Tree data structures - Githubissues

c42f commented 1 year ago

I wanted to collect some thoughts on tree data structures here. We've been discussing this over at https://github.com/julia-vscode/JuliaWorkspaces.jl/issues/7 but I'd like to have a link to that discussion here. And also a persistent central place to discuss the JuliaSyntax trees.

Trees we have

Green trees

Currently, we've got a GreenNode inspired by Roslyn and rust-analyzer. This acts as a raw syntax tree with subtrees which are "reusable" in the sense that they can be spliced into another parent green tree. The main benefit of this reusability would be if we implemented incremental parsing.

As discussed in https://github.com/julia-vscode/JuliaWorkspaces.jl/issues/7#issuecomment-1483743325, GreenNode being immutable means that the GC pressure of materializing a full green tree is quite low because the leaves are stored inline in the child array of their parent nodes.
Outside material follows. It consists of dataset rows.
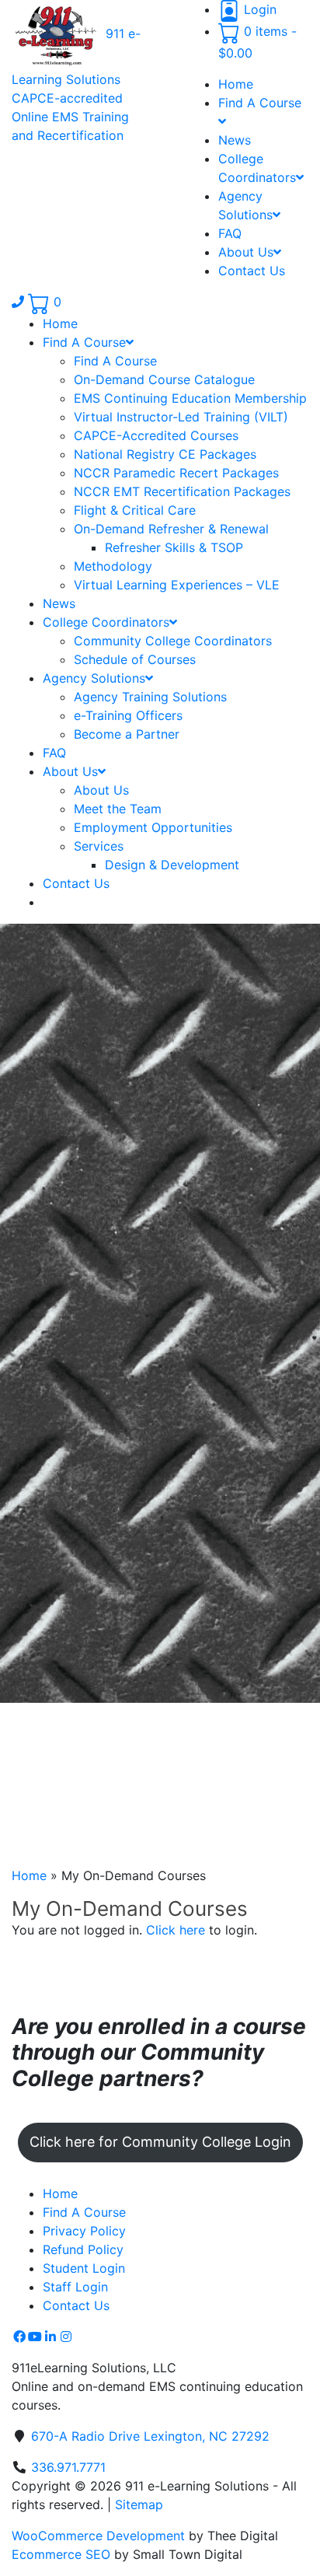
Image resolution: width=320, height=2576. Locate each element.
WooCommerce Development (98, 2535)
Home (29, 1875)
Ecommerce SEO (61, 2554)
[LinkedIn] (50, 2336)
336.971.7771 (68, 2467)
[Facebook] (19, 2336)
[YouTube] (35, 2336)
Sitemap (139, 2504)
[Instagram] (66, 2336)
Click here (175, 1930)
Some numbers for base/abstractarray.jl which is a moderately large (~100 kb / 3000 line) Julia file:

There are 26534 tokens and 32731 nodes but only 6299 allocations in parsing this file to a green tree. In some sense, we are already winning by a factor of 5x here in terms of GC pressure by having GreenNode be immutable.
81% are leaf nodes which are never separately allocated
8% of nodes have only leaves as children. 73 % of these can be reused leading to only 4466 allocations. (But the lookup to do the reuse is slower than just allocating in this case and the win here doesn't seem amazing.)
For perspective, parsing without tree construction via JuliaSyntax.parse!() costs only 90 allocations.

using JuliaSyntax, BenchmarkTools
f = read(joinpath(Sys.BINDIR, Base.DATAROOTDIR, "julia", "base", "abstractarray.jl"), String)
# Parse to GreenNode
@benchmark JuliaSyntax.parseall(JuliaSyntax.GreenNode, f)
# Raw parse to ParseStream array data structure
@benchmark JuliaSyntax.parse!(JuliaSyntax.ParseStream(f))
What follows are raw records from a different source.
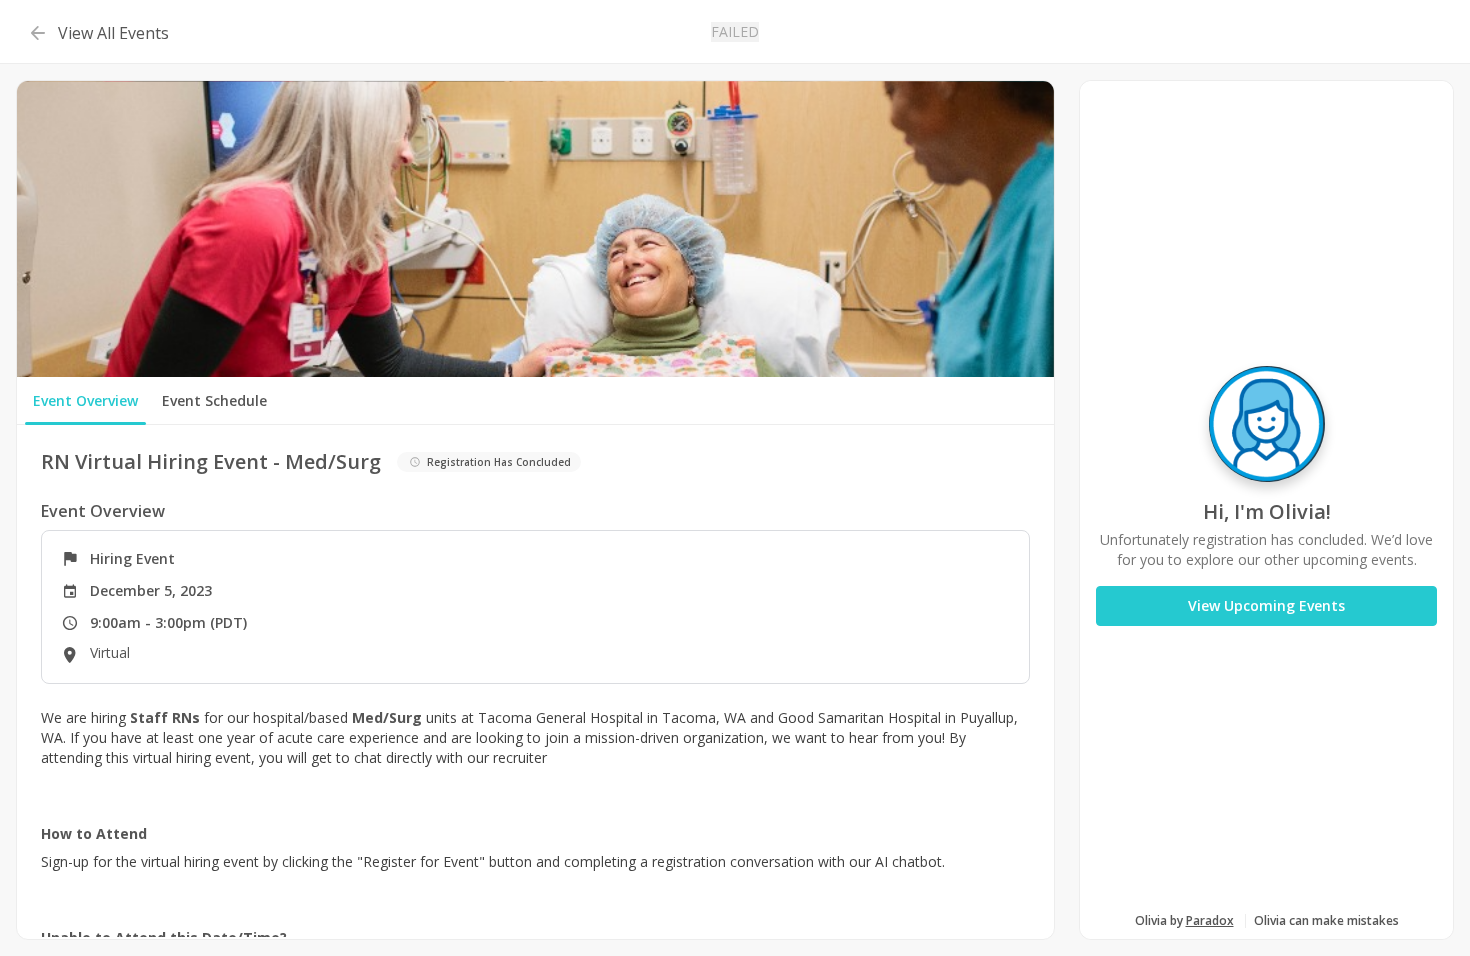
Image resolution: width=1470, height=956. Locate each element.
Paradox (1210, 920)
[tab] (85, 401)
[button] (96, 32)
Convenience interface for syntax trivia

GreenNode isn't very convenient to use. This is a big hole in the API right now, as there's no other way to access the syntax trivia. See also https://github.com/JuliaLang/JuliaSyntax.jl/issues/2

We could

Create an iterator interface which makes GreenNode more convenient to use
Or, maybe, enhance SyntaxNode with an easier way to access trivia children

Abstract Syntax - `SyntaxNode`

We've currently got SyntaxNode for this - it's somewhat like Expr in the sense that

It contains abstract syntax - syntax trivia aren't accessible in a simple way
It contains eagerly materialized Julia values in the leaves of the tree.
It is mutable

In contrast to Expr, it has the same strict child source ordering and heads as GreenNode.

SyntaxNode also has a parent field, but I'm not sure this is worthwhile! A good iterator/cursor interface might be more efficient and convenient?

Typed Syntax - `TypedSyntaxNode`

The TypedSyntax package https://github.com/JuliaDebug/Cthulhu.jl/tree/master/TypedSyntax contains an analog to SyntaxNode but with a bunch of type annotations and other useful type-related data in the TreeData. See

https://github.com/JuliaDebug/Cthulhu.jl/blob/master/TypedSyntax/src/node.jl

Generalizing tree attributes - trees we want

What's the right way for analysis passes to attach annotations to a tree? One way to do this is by putting them in the tree data structure itself - this is what the parameterized TreeNode{TreeData} achieves (used by SyntaxNode and TypedSyntaxNode). But this makes it hard to compose different types of passes together without having TreeData become fat and unwieldy, or having different passes know about each other.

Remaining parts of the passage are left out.